Just recently an exciting discovery was made by Kirsten and the international team she works with. With the help of the Alma telescope in Chile, the world’s most sensitive mm-wavelength telescope, they detected one of the youngest and most distant galaxies that we know today, seen only 700 million years after the big bang. The big surprise was the large amount of dust emission that was detected from it. It has been believed that it takes long time to build up dust, since the majority of it comes from dying stars, but this galaxy evidently has progressed very rapidly.
Kirsten came to Chalmers in 2011 as an assistant professor in basic science. As a stepping stone, this position has enabled her to build her own research group based on funding from different places. In particular she considers herself fortunate being one of the first Wallenberg Academy Fellows – a fellowship for young leading scientists in fundamental research in Sweden. Basic science is fundamental to today’s technology, and Kirsten emphasizes that it is essential to society that resources are distributed to both basic and applied research.

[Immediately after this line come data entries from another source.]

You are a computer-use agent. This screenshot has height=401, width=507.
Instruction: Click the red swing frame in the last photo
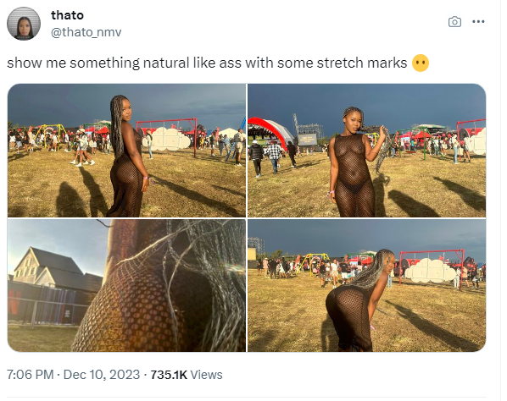(432, 266)
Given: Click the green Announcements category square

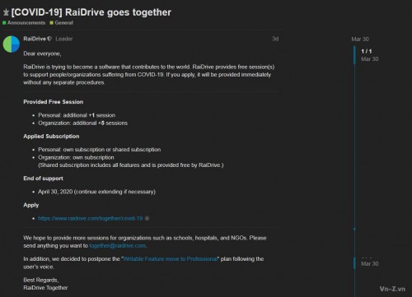Looking at the screenshot, I should click(4, 23).
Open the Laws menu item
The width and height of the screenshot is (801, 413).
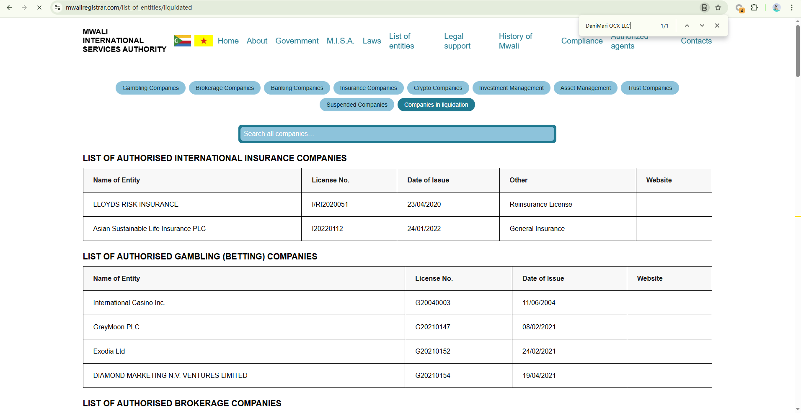[x=372, y=41]
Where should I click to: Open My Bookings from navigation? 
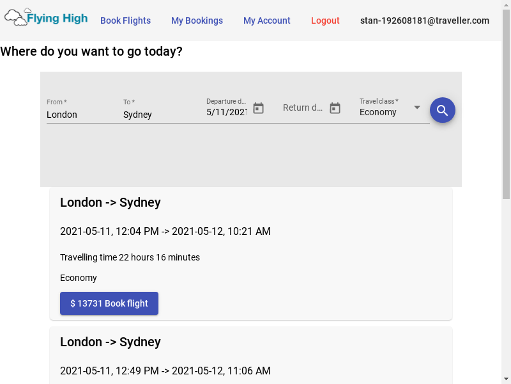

−To the society the basic sciences are of vital importance, a lot of what we today take for granted is based on unexpected discoveries in for example physics, chemistry and medicine. It is crucial that decision makers recognize this and maintain the long-term view by funding basic science. It is this knowledge that prepares us for future challenges.
Universities, she thinks, need to drive fundamental science, just as the newly founded Centre for Advanced Studies is supposed to do. The universities provide a much better place for research driven by the need for knowledge and not by commercial needs. It is also important to keep in mind that technological development is parallel to basic science, and the feedback between those two is of mutual benefit, for example, the technology needed for large physics or astronomy experiments often results in spin-off products.
− Basic sciences need to be much more visible. It is important to have a voice in science politics and be able to influence. The outcome of our work, the product, is knowledge. We need to inspire and stimulate the younger generation, in fact we need to inspire everybody. With modern means of communication, information spreads very quickly, but it is a major challenge to ensure that knowledge is built and maintained.